As políticas habitacionais no Brasil já alcançam uma longa história, com encaminhamentos diversificados, segundo atores e palcos de desempenho. As demandas por habitação, sobretudo das camadas desfavorecidas (as mais graves), têm sido atendidas ou respondidas com políticas quase improvisadas e, pior, descontínuas. Diante da eventual limitação de recursos (ou má aplicação?), se registram a complexidade do problema humano, as diferentes questões regionais e a velocidade de crescimento da população.
O Rio de Janeiro – em particular a Região Metropolitana – tem sido palco de inúmeras experiências, função das variações que o fenômeno assumiu. As matérias “Tetos sem Risco” e “Habitação – Um persistente desafio” (Boletins de maio 2013 e de setembro de 2013) abordaram as dificuldades encontradas para atender demandas sociais e os insucessos causados por obras improvisadas ou inadequadas. Têm sido tentados a autoconstrução e os “mutirões”, acompanhados de financiamentos para a compra de materiais de construção e o apoio técnico orientador de mão de obra; perduram os já clássicos conjuntos habitacionais, horizontalizados ou verticalizados, com a imposição de “padrões mínimos de espaço” e variantes de tais modalidades.

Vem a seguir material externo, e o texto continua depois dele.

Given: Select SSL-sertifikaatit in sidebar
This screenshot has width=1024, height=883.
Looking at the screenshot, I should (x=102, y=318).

Observando a história da construção entre nós, constatamos singelamente, que se ampliou a oferta de materiais alternativos (industrialização) e aperfeiçoaram-se os processos no canteiro de obra (tecnologia). A mão de obra, porém, por força das “especializações”, perdeu as primitivas características atribuídas aos “obreiros”: habilidade e versatilidade, herdadas talvez dos antepassados lusitanos, “mestres” que comandavam as obras e delas participavam, não raro colocando “a mão na massa”. Boa parte do subúrbio carioca ainda exibe exemplares arquitetônicos remanescentes de uma época em que aquele “mestre”, empunhando um catálogo, produzia construções possuidoras de certo sabor e excelente qualidade construtiva. A comparação entre as antigas Vilas e modestas “casas para operários” construídas em sequência e os atuais “conjuntos” nos mostram que algo se perdeu de modo irremediável… Por serem outros os tempos e mais prementes as pressões por moradia, cabe responder à demanda, caso a caso, selecionando o melhor instrumental do presente.

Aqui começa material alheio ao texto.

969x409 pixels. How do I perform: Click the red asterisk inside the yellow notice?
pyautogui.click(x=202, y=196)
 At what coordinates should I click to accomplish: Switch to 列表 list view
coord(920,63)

Cabe registrar que nas experiências do passado havia um “gosto”, senão um requinte, em busca de uma linguagem arquitetônica espelhada nas construções da classe média. Alteraram-se as características deste grupamento social – antes denominada classe-remediada – ao crescer em renda e perder certos padrões – dentre os quais o quadro humano pertencente a ela, os citados mestres de obra. Logo, restaram dois extremos: uma arquitetura de “simulacros” (os “coloniais” dos conjuntos residenciais de mais elevado padrão); e uma arquitetura sem compromissos estilísticos, marcada pelo pragmatismo funcionalista (mal compreendido). E seria este o padrão, salvo raros espécimes criativos, que permaneceria no imaginário das classes ascendentes e de menor ou baixo poder aquisitivo. Para citar um exemplo que se tornou clássico: o poético “barracão” da favela – na taipa improvisada, nos latões desdobrados a guisa de painéis e usados até nas coberturas (lembremos as belas composições de Orestes Barbosa e de David Nasser) – cedeu lugar às rígidas alvenarias, bem ou mal alinhadas, e às lajes pouco funcionais quanto à proteção térmica, mas cumprindo objetivos recreativos e de sociabilidade. Plasticamente, porém, sem qualquer direcionamento.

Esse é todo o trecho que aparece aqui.